Au niveau financier, plusieurs pistes sont à explorer. Même si elles sont symboliques, des indemnités pour proches aidants doivent voir le jour dans tout le pays (seuls quelques cantons, comme Fribourg ou Bâle-Ville, et quelques communes en ont prévu). Les contributions d’assistance de l’AI doivent pouvoir bénéficier aux proches, contrairement à la situation actuelle. Les allocations pour impotents AVS doivent pouvoir être doublées lorsque l’aide et les soins sont réalisés à domicile, au même titre que ce qui est autorisé dans l’AI. Les travailleurs au chômage qui sont aussi des proches aidants devraient pouvoir bénéficier d’une extension du délai-cadre dans la LACI, sur le modèle de ce qui se pratique en cas de formation. Enfin, l’Etat doit s’occuper de combler la part de l’employeur qui manque dans le deuxième pilier d’une personne qui réduit son temps de travail ou cesse toute activité lorsqu’elle devient proche aidante.

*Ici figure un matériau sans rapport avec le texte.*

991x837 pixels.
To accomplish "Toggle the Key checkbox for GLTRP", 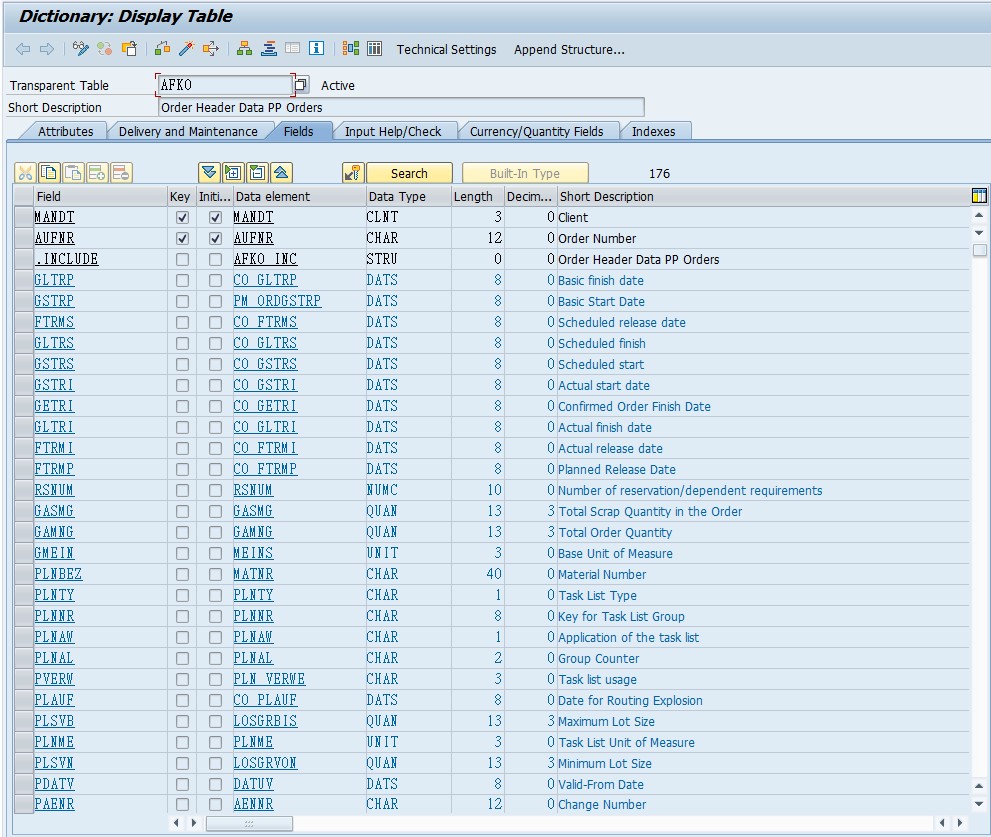I will tap(182, 280).
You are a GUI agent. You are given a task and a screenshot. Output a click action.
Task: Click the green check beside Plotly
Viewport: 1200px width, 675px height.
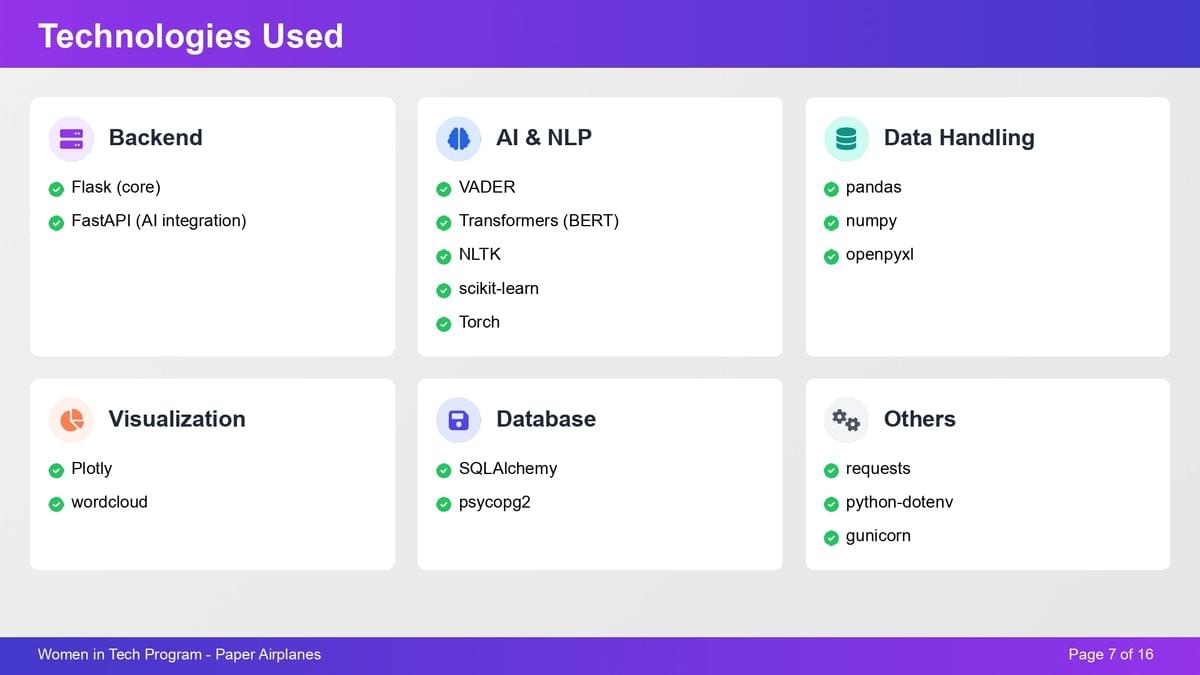[x=57, y=470]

De concert avec la nouvelle association CIPA Communauté d’intérêts Proches aidants qu’elle a contribué à créer, Travail.Suisse va prochainement informer les membres de la commission CSSS-N.
fn. 1 Voir la prise de position de Travail.Suisse
2 Selon l’OFS, 1,7 milliards d’heures sont fournies au titre de « garde et soins » auprès des enfants et des adultes, de travail bénévole informel fourni après des adultes et autres prestations pour la parenté et les connaissances. Au total, on estime à 35% de la population résidante permanente de 15 à 64 ans prend régulièrement en charge des enfants ou des adultes en Suisse. Cette part équivaut à 1,9 million de personnes. La grande majorité de ces dernières sont actives occupées et occupent un emploi.